Contemporary China’s emotional regime is also characterised by discourses regarding ‘the China Dream’, a slogan adopted by President Xi Jinping in 2013, which depicts China’s national goal of furthering its power on the world stage. The China Dream also emphasises achieving the happiness of the people and ties this goal closely with the advancement of China as a nation. It provides a much more affectively compelling way for people to embrace the state’s initiatives, compared with other coercive approaches (Yang, 2014).

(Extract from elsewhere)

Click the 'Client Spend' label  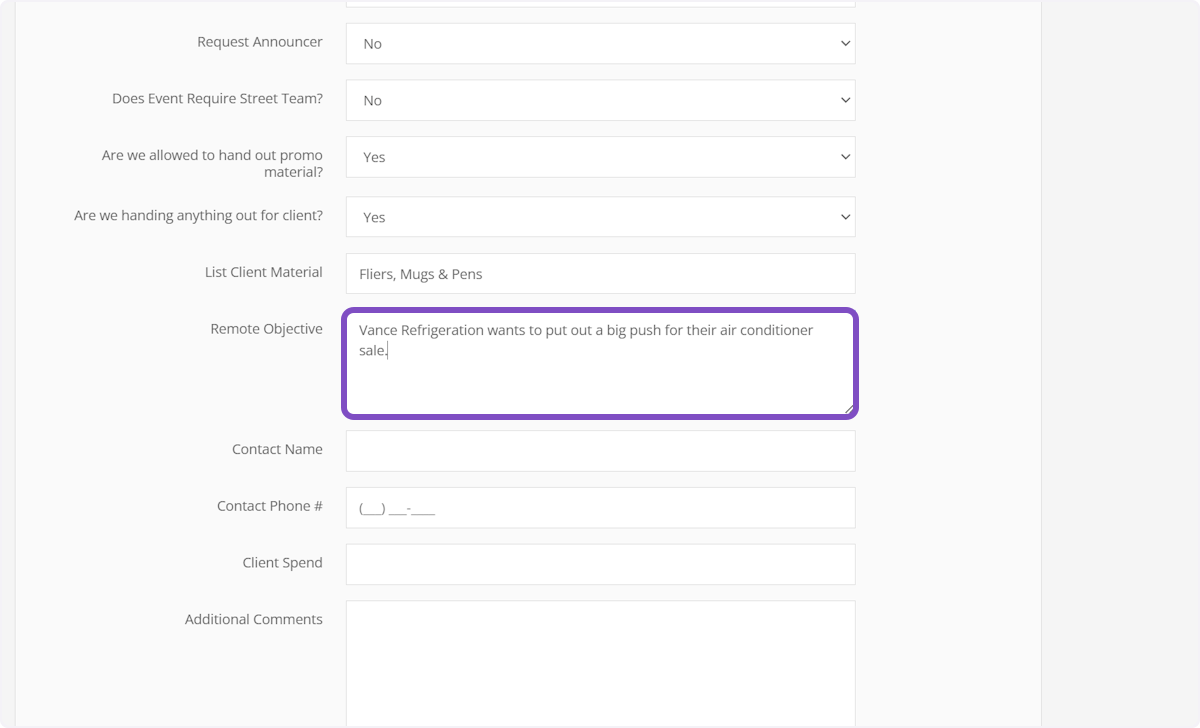pyautogui.click(x=282, y=563)
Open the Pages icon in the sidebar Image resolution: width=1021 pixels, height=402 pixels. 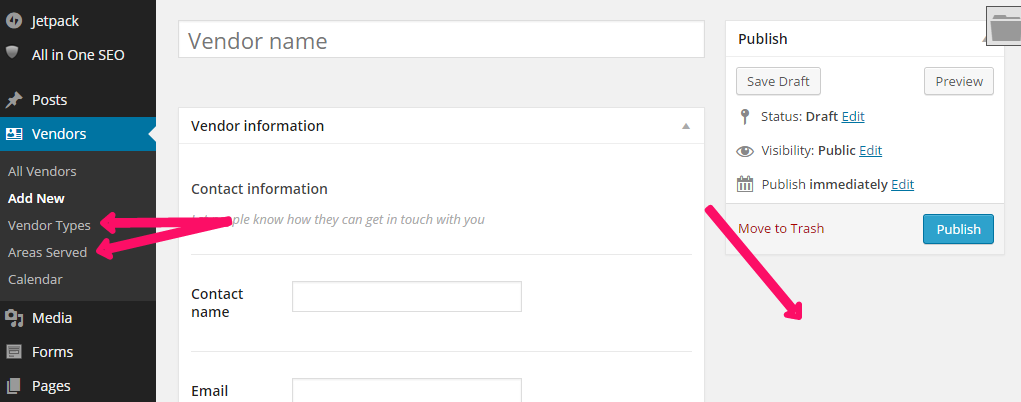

To summarise, the emotional regime in contemporary China is a neoliberal one manifested by discourses including positive energy, happiness and the China Dream. It expects people to be self-reliant while depicting a rosy picture in which people can become successful and happy by working hard and maintaining a positive attitude, thereby achieving one’s China Dream.

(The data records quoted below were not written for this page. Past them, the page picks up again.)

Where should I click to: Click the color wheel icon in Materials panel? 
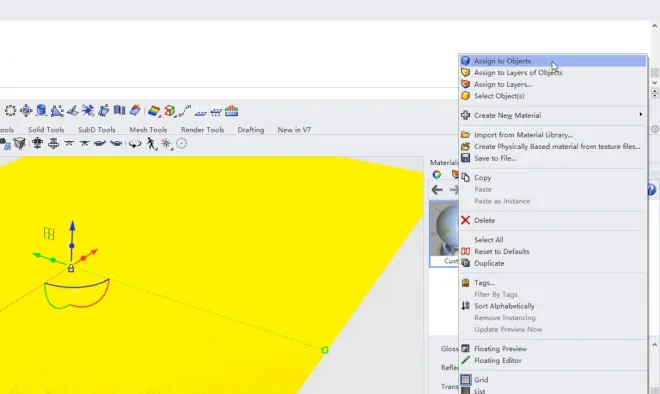437,174
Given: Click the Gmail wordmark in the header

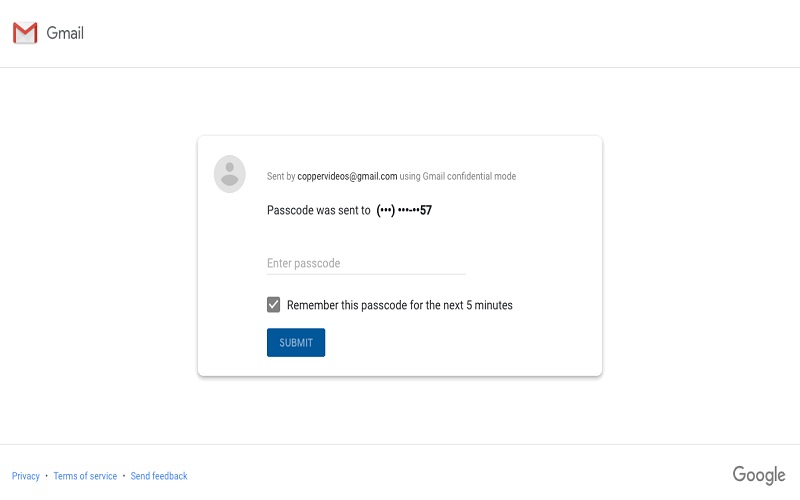Looking at the screenshot, I should coord(65,33).
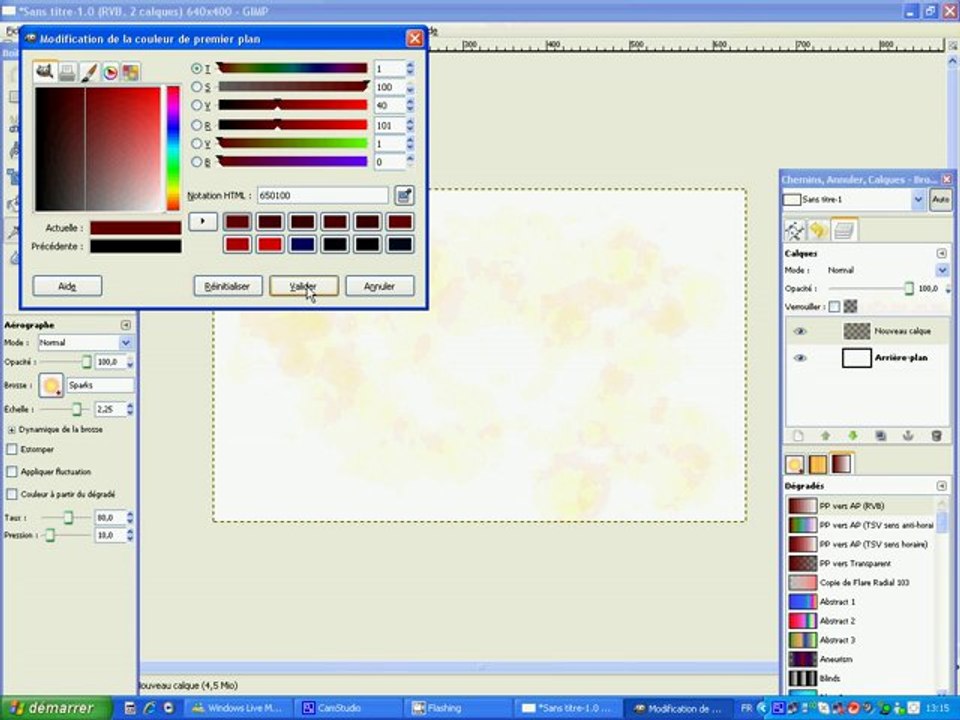This screenshot has height=720, width=960.
Task: Open the airbrush Mode Normal dropdown
Action: (85, 342)
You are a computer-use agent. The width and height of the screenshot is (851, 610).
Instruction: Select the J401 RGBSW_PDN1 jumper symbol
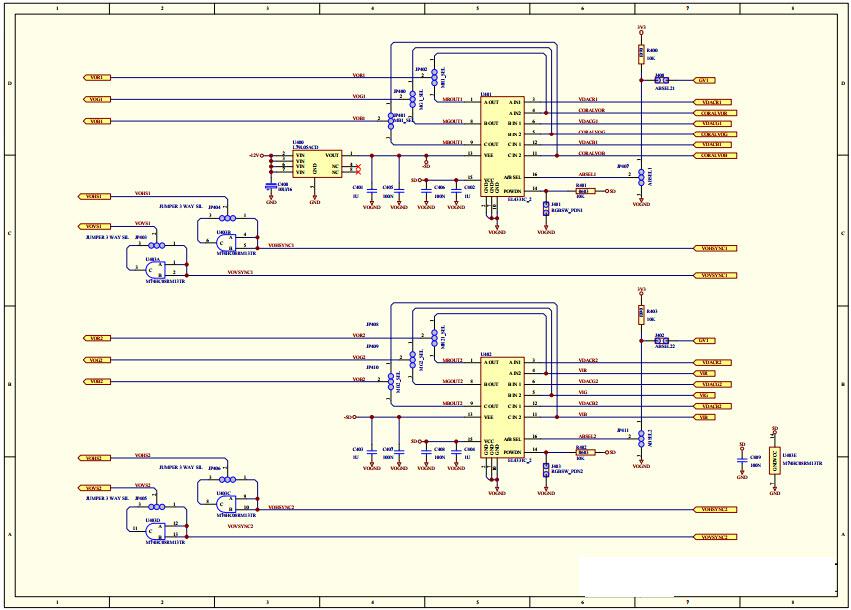click(546, 208)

As compelling as an emotional regime might be as a framework, it tends to ‘overlook varieties and localisms’ (Rosenwein, 2002: 1182). Also, people do not just act according to the emotional regime, as ‘emotional liberty’ also exists where people can exercise agency and have the space and freedom to express their emotions (Reddy, 2001), although such liberty can be much more limited in certain societies than others. Pun and Qiu (2020) powerfully proposed the term ‘emotional authoritarianism’ to recognise the crucial role the authoritarian state plays in shaping young working-class migrants’ emotions and subjectivity in China. Undoubtedly, the overarching emotional regime on the societal level is powerful and the state has played an active role in engineering it. However, it is by no means a total regime in which people have no liberty to exercise agency. Furthermore, there is no clear rule regarding how people should feel when it comes to concrete situations such as hukou transfer decisions. Therefore, we should further discuss the important role of ‘emotional reflexivity’ (Holmes, 2010; Burkitt, 2012) in relation to the emotional regime, thereby recognising the agency that people have to grasp their situations emotionally and relationally.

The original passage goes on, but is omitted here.